Go through the records below and write each one out again unchanged.

━━ EXERCISE DATA

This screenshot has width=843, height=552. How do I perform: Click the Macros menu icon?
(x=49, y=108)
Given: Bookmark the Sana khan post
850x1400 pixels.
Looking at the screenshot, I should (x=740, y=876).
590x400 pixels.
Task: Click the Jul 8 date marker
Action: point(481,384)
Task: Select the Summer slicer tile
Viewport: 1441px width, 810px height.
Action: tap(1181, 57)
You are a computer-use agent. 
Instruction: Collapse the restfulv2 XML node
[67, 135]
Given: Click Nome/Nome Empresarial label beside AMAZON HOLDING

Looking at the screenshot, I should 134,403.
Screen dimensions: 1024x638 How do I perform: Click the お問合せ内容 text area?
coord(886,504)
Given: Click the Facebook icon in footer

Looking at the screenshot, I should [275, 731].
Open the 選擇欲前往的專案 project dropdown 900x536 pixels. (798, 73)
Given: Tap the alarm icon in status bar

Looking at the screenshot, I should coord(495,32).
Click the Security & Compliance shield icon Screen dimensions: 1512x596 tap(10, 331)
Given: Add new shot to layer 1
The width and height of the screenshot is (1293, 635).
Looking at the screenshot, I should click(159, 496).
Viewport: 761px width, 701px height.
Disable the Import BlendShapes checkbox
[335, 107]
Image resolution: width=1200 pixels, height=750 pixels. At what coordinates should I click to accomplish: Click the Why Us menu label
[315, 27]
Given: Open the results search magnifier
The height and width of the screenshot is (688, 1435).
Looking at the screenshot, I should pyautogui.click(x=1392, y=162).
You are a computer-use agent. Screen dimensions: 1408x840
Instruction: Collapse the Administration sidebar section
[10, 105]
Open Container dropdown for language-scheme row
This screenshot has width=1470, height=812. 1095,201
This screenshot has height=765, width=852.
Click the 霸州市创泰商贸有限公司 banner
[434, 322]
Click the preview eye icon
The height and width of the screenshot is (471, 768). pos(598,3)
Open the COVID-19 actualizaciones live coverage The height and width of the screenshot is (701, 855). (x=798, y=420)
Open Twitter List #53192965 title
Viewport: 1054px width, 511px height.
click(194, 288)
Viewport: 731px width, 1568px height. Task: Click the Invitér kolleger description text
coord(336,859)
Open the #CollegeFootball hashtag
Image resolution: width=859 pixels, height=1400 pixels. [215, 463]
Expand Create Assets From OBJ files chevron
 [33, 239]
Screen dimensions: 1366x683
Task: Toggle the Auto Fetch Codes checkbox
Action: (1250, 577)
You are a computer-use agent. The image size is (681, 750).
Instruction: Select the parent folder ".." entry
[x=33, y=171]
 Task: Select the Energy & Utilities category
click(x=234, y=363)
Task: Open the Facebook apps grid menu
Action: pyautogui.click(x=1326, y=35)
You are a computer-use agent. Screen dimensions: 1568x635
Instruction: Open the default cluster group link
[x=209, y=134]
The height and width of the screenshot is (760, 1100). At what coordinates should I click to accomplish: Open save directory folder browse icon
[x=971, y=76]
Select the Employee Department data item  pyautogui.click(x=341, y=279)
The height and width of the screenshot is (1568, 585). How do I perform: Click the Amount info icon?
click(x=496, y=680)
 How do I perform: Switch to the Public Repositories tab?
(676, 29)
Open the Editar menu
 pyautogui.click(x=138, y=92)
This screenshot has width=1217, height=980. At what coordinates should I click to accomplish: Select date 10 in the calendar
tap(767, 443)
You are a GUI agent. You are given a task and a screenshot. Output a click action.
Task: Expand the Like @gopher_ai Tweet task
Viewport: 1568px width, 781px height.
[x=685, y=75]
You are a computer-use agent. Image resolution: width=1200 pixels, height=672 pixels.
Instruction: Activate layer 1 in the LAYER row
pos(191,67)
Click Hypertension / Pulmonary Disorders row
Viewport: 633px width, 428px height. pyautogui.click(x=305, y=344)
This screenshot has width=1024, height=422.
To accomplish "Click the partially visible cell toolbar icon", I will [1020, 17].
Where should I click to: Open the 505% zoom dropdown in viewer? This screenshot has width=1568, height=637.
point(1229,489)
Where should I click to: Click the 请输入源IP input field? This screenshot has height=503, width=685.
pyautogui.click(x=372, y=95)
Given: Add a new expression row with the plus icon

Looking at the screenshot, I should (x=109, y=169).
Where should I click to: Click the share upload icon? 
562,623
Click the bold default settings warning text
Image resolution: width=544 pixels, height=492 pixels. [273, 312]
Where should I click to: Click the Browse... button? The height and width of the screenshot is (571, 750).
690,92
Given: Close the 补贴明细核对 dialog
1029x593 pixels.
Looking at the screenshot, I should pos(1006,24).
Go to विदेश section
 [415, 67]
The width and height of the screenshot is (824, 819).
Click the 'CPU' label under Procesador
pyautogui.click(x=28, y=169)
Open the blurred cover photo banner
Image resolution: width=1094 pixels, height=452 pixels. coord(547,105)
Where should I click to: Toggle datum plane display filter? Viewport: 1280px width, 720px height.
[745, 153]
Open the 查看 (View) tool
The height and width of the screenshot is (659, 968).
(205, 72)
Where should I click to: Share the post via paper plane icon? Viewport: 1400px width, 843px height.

━━━━

#### RESULT OF THIS TASK:
This screenshot has width=843, height=552. How do I perform: Click the Macros menu icon?
(x=49, y=108)
Given: Bookmark the Sana khan post
850x1400 pixels.
Looking at the screenshot, I should (x=740, y=876).
590x400 pixels.
Task: Click the Jul 8 date marker
Action: point(481,384)
Task: Select the Summer slicer tile
Viewport: 1441px width, 810px height.
Action: tap(1181, 57)
You are a computer-use agent. 
Instruction: Collapse the restfulv2 XML node
[67, 135]
Given: Click Nome/Nome Empresarial label beside AMAZON HOLDING

Looking at the screenshot, I should 134,403.
Screen dimensions: 1024x638 How do I perform: Click the お問合せ内容 text area?
coord(886,504)
Given: Click the Facebook icon in footer

Looking at the screenshot, I should [275, 731].
Open the 選擇欲前往的專案 project dropdown 900x536 pixels. (798, 73)
Given: Tap the alarm icon in status bar

Looking at the screenshot, I should coord(495,32).
Click the Security & Compliance shield icon Screen dimensions: 1512x596 tap(10, 331)
Given: Add new shot to layer 1
The width and height of the screenshot is (1293, 635).
Looking at the screenshot, I should click(159, 496).
Viewport: 761px width, 701px height.
Disable the Import BlendShapes checkbox
[335, 107]
Image resolution: width=1200 pixels, height=750 pixels. At what coordinates should I click to accomplish: Click the Why Us menu label
[315, 27]
Given: Open the results search magnifier
The height and width of the screenshot is (688, 1435).
Looking at the screenshot, I should pyautogui.click(x=1392, y=162).
You are a computer-use agent. Screen dimensions: 1408x840
Instruction: Collapse the Administration sidebar section
[10, 105]
Open Container dropdown for language-scheme row
This screenshot has width=1470, height=812. 1095,201
This screenshot has height=765, width=852.
Click the 霸州市创泰商贸有限公司 banner
[434, 322]
Click the preview eye icon
The height and width of the screenshot is (471, 768). pos(598,3)
Open the COVID-19 actualizaciones live coverage The height and width of the screenshot is (701, 855). (x=798, y=420)
Open Twitter List #53192965 title
Viewport: 1054px width, 511px height.
click(194, 288)
Viewport: 731px width, 1568px height. Task: Click the Invitér kolleger description text
coord(336,859)
Open the #CollegeFootball hashtag
Image resolution: width=859 pixels, height=1400 pixels. [215, 463]
Expand Create Assets From OBJ files chevron
 [33, 239]
Screen dimensions: 1366x683
Task: Toggle the Auto Fetch Codes checkbox
Action: (1250, 577)
You are a computer-use agent. The image size is (681, 750).
Instruction: Select the parent folder ".." entry
[x=33, y=171]
 Task: Select the Energy & Utilities category
click(x=234, y=363)
Task: Open the Facebook apps grid menu
Action: pyautogui.click(x=1326, y=35)
You are a computer-use agent. Screen dimensions: 1568x635
Instruction: Open the default cluster group link
[x=209, y=134]
The height and width of the screenshot is (760, 1100). At what coordinates should I click to accomplish: Open save directory folder browse icon
[x=971, y=76]
Select the Employee Department data item  pyautogui.click(x=341, y=279)
The height and width of the screenshot is (1568, 585). How do I perform: Click the Amount info icon?
click(x=496, y=680)
 How do I perform: Switch to the Public Repositories tab?
(676, 29)
Open the Editar menu
 pyautogui.click(x=138, y=92)
This screenshot has width=1217, height=980. At what coordinates should I click to accomplish: Select date 10 in the calendar
tap(767, 443)
You are a GUI agent. You are given a task and a screenshot. Output a click action.
Task: Expand the Like @gopher_ai Tweet task
Viewport: 1568px width, 781px height.
[x=685, y=75]
You are a computer-use agent. Image resolution: width=1200 pixels, height=672 pixels.
Instruction: Activate layer 1 in the LAYER row
pos(191,67)
Click Hypertension / Pulmonary Disorders row
Viewport: 633px width, 428px height. pyautogui.click(x=305, y=344)
This screenshot has width=1024, height=422.
To accomplish "Click the partially visible cell toolbar icon", I will [1020, 17].
Where should I click to: Open the 505% zoom dropdown in viewer? This screenshot has width=1568, height=637.
point(1229,489)
Where should I click to: Click the 请输入源IP input field? This screenshot has height=503, width=685.
pyautogui.click(x=372, y=95)
Given: Add a new expression row with the plus icon

Looking at the screenshot, I should (x=109, y=169).
Where should I click to: Click the share upload icon? 
562,623
Click the bold default settings warning text
Image resolution: width=544 pixels, height=492 pixels. [273, 312]
Where should I click to: Click the Browse... button? The height and width of the screenshot is (571, 750).
690,92
Given: Close the 补贴明细核对 dialog
1029x593 pixels.
Looking at the screenshot, I should pos(1006,24).
Go to विदेश section
 [415, 67]
The width and height of the screenshot is (824, 819).
Click the 'CPU' label under Procesador
pyautogui.click(x=28, y=169)
Open the blurred cover photo banner
Image resolution: width=1094 pixels, height=452 pixels. coord(547,105)
Where should I click to: Toggle datum plane display filter? Viewport: 1280px width, 720px height.
[745, 153]
Open the 查看 (View) tool
The height and width of the screenshot is (659, 968).
(205, 72)
Where should I click to: Share the post via paper plane icon? Viewport: 1400px width, 843px height.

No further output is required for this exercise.